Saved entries

"""

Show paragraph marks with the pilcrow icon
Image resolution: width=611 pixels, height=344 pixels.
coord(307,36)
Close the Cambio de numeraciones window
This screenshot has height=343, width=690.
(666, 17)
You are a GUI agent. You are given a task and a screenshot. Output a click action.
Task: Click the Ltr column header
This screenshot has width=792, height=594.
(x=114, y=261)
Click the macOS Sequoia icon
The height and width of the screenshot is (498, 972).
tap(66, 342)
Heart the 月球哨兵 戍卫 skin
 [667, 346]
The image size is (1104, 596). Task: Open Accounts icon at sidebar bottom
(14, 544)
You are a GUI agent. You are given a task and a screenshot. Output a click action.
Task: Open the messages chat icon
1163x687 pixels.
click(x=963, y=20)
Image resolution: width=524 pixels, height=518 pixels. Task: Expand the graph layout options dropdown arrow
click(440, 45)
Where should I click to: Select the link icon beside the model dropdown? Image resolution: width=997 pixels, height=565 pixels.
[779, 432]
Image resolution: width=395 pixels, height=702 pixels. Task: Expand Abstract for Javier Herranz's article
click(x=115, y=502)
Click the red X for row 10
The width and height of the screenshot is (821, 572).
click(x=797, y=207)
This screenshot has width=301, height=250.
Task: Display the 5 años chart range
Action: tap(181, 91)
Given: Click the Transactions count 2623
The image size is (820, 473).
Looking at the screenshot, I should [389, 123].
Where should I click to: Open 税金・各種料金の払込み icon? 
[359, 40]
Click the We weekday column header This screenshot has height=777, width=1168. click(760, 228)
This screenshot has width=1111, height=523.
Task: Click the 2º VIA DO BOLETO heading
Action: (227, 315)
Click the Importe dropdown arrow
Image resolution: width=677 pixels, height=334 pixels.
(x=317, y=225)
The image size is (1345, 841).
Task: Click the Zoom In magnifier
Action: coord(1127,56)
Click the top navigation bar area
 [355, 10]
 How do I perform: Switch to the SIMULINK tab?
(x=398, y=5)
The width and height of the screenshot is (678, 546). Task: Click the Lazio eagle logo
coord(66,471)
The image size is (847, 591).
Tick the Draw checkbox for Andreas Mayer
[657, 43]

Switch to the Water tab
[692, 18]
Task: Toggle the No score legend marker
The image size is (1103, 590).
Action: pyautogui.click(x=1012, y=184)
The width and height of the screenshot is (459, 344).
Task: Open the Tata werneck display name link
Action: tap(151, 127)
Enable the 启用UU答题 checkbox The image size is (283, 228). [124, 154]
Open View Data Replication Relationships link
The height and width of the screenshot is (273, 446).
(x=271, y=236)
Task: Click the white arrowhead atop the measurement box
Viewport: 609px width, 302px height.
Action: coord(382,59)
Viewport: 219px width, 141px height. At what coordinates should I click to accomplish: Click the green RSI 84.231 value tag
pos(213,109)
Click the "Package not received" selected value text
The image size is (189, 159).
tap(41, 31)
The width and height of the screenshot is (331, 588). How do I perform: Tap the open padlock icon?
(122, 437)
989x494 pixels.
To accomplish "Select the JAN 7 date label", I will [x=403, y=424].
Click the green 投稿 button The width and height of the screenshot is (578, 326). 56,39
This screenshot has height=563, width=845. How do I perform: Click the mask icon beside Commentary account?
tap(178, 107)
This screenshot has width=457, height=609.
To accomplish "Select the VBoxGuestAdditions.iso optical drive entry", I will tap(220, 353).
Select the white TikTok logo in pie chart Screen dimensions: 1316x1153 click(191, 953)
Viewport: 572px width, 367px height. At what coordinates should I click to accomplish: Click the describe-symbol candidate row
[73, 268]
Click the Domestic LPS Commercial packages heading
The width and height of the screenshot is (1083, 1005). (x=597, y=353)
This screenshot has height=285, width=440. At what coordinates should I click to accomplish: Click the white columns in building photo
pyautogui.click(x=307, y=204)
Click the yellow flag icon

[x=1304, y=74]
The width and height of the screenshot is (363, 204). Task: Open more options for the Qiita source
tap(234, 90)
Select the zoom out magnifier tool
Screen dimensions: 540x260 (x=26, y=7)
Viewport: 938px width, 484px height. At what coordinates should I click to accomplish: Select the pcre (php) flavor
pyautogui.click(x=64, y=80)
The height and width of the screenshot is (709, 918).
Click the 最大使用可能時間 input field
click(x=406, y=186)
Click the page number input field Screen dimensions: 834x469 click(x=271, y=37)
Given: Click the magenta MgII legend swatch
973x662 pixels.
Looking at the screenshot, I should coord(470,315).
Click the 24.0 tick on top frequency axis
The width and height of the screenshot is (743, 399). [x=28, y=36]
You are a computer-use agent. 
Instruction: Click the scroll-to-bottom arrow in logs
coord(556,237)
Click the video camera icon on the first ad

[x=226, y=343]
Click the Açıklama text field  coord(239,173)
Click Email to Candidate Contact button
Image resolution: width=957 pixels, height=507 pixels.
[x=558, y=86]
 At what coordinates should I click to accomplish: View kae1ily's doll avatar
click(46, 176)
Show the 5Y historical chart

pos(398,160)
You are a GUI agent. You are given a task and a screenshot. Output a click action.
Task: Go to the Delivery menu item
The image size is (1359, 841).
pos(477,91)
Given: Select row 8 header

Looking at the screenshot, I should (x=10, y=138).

"""

_Exercise aim_
All of the records should be repeated precisely as written.

_Result of this task_
Show paragraph marks with the pilcrow icon
Image resolution: width=611 pixels, height=344 pixels.
coord(307,36)
Close the Cambio de numeraciones window
This screenshot has height=343, width=690.
(666, 17)
You are a GUI agent. You are given a task and a screenshot. Output a click action.
Task: Click the Ltr column header
This screenshot has width=792, height=594.
(x=114, y=261)
Click the macOS Sequoia icon
The height and width of the screenshot is (498, 972).
tap(66, 342)
Heart the 月球哨兵 戍卫 skin
 [667, 346]
The image size is (1104, 596). Task: Open Accounts icon at sidebar bottom
(14, 544)
You are a GUI agent. You are given a task and a screenshot. Output a click action.
Task: Open the messages chat icon
1163x687 pixels.
click(x=963, y=20)
Image resolution: width=524 pixels, height=518 pixels. Task: Expand the graph layout options dropdown arrow
click(440, 45)
Where should I click to: Select the link icon beside the model dropdown? Image resolution: width=997 pixels, height=565 pixels.
[779, 432]
Image resolution: width=395 pixels, height=702 pixels. Task: Expand Abstract for Javier Herranz's article
click(x=115, y=502)
Click the red X for row 10
The width and height of the screenshot is (821, 572).
click(x=797, y=207)
This screenshot has width=301, height=250.
Task: Display the 5 años chart range
Action: tap(181, 91)
Given: Click the Transactions count 2623
The image size is (820, 473).
Looking at the screenshot, I should [389, 123].
Where should I click to: Open 税金・各種料金の払込み icon? 
[359, 40]
Click the We weekday column header This screenshot has height=777, width=1168. click(760, 228)
This screenshot has width=1111, height=523.
Task: Click the 2º VIA DO BOLETO heading
Action: (227, 315)
Click the Importe dropdown arrow
Image resolution: width=677 pixels, height=334 pixels.
(x=317, y=225)
The image size is (1345, 841).
Task: Click the Zoom In magnifier
Action: coord(1127,56)
Click the top navigation bar area
 [355, 10]
 How do I perform: Switch to the SIMULINK tab?
(x=398, y=5)
The width and height of the screenshot is (678, 546). Task: Click the Lazio eagle logo
coord(66,471)
The image size is (847, 591).
Tick the Draw checkbox for Andreas Mayer
[657, 43]

Switch to the Water tab
[692, 18]
Task: Toggle the No score legend marker
The image size is (1103, 590).
Action: pyautogui.click(x=1012, y=184)
The width and height of the screenshot is (459, 344).
Task: Open the Tata werneck display name link
Action: tap(151, 127)
Enable the 启用UU答题 checkbox The image size is (283, 228). [124, 154]
Open View Data Replication Relationships link
The height and width of the screenshot is (273, 446).
(x=271, y=236)
Task: Click the white arrowhead atop the measurement box
Viewport: 609px width, 302px height.
Action: coord(382,59)
Viewport: 219px width, 141px height. At what coordinates should I click to accomplish: Click the green RSI 84.231 value tag
pos(213,109)
Click the "Package not received" selected value text
The image size is (189, 159).
tap(41, 31)
The width and height of the screenshot is (331, 588). How do I perform: Tap the open padlock icon?
(122, 437)
989x494 pixels.
To accomplish "Select the JAN 7 date label", I will [x=403, y=424].
Click the green 投稿 button The width and height of the screenshot is (578, 326). 56,39
This screenshot has height=563, width=845. How do I perform: Click the mask icon beside Commentary account?
tap(178, 107)
This screenshot has width=457, height=609.
To accomplish "Select the VBoxGuestAdditions.iso optical drive entry", I will tap(220, 353).
Select the white TikTok logo in pie chart Screen dimensions: 1316x1153 click(191, 953)
Viewport: 572px width, 367px height. At what coordinates should I click to accomplish: Click the describe-symbol candidate row
[73, 268]
Click the Domestic LPS Commercial packages heading
The width and height of the screenshot is (1083, 1005). (x=597, y=353)
This screenshot has height=285, width=440. At what coordinates should I click to accomplish: Click the white columns in building photo
pyautogui.click(x=307, y=204)
Click the yellow flag icon

[x=1304, y=74]
The width and height of the screenshot is (363, 204). Task: Open more options for the Qiita source
tap(234, 90)
Select the zoom out magnifier tool
Screen dimensions: 540x260 (x=26, y=7)
Viewport: 938px width, 484px height. At what coordinates should I click to accomplish: Select the pcre (php) flavor
pyautogui.click(x=64, y=80)
The height and width of the screenshot is (709, 918).
Click the 最大使用可能時間 input field
click(x=406, y=186)
Click the page number input field Screen dimensions: 834x469 click(x=271, y=37)
Given: Click the magenta MgII legend swatch
973x662 pixels.
Looking at the screenshot, I should coord(470,315).
Click the 24.0 tick on top frequency axis
The width and height of the screenshot is (743, 399). [x=28, y=36]
You are a computer-use agent. 
Instruction: Click the scroll-to-bottom arrow in logs
coord(556,237)
Click the video camera icon on the first ad

[x=226, y=343]
Click the Açıklama text field  coord(239,173)
Click Email to Candidate Contact button
Image resolution: width=957 pixels, height=507 pixels.
[x=558, y=86]
 At what coordinates should I click to accomplish: View kae1ily's doll avatar
click(46, 176)
Show the 5Y historical chart

pos(398,160)
You are a GUI agent. You are given a task and a screenshot. Output a click action.
Task: Go to the Delivery menu item
The image size is (1359, 841).
pos(477,91)
Given: Select row 8 header

Looking at the screenshot, I should (x=10, y=138).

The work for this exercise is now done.